Exercise: Output every line of the entries below as a JSON array of strings, one string per line, omitting blank lines.

Saved data entries
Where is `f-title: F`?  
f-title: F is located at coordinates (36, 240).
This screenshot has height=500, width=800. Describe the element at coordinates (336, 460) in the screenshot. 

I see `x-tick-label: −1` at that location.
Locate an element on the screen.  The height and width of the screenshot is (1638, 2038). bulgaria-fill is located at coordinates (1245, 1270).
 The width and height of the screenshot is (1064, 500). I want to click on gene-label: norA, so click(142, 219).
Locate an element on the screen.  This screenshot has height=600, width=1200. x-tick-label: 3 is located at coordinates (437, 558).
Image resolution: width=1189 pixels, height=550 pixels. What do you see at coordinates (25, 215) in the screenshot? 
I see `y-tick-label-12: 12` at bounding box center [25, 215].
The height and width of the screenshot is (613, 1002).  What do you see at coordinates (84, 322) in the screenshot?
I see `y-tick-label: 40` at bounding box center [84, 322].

Exercise answer:
[
  "Where is `f-title: F`?  ",
  "f-title: F is located at coordinates (36, 240).",
  "This screenshot has height=500, width=800. Describe the element at coordinates (336, 460) in the screenshot. ",
  "I see `x-tick-label: −1` at that location.",
  "Locate an element on the screen.  The height and width of the screenshot is (1638, 2038). bulgaria-fill is located at coordinates (1245, 1270).",
  " The width and height of the screenshot is (1064, 500). I want to click on gene-label: norA, so click(142, 219).",
  "Locate an element on the screen.  This screenshot has height=600, width=1200. x-tick-label: 3 is located at coordinates (437, 558).",
  "Image resolution: width=1189 pixels, height=550 pixels. What do you see at coordinates (25, 215) in the screenshot? ",
  "I see `y-tick-label-12: 12` at bounding box center [25, 215].",
  "The height and width of the screenshot is (613, 1002).  What do you see at coordinates (84, 322) in the screenshot?",
  "I see `y-tick-label: 40` at bounding box center [84, 322]."
]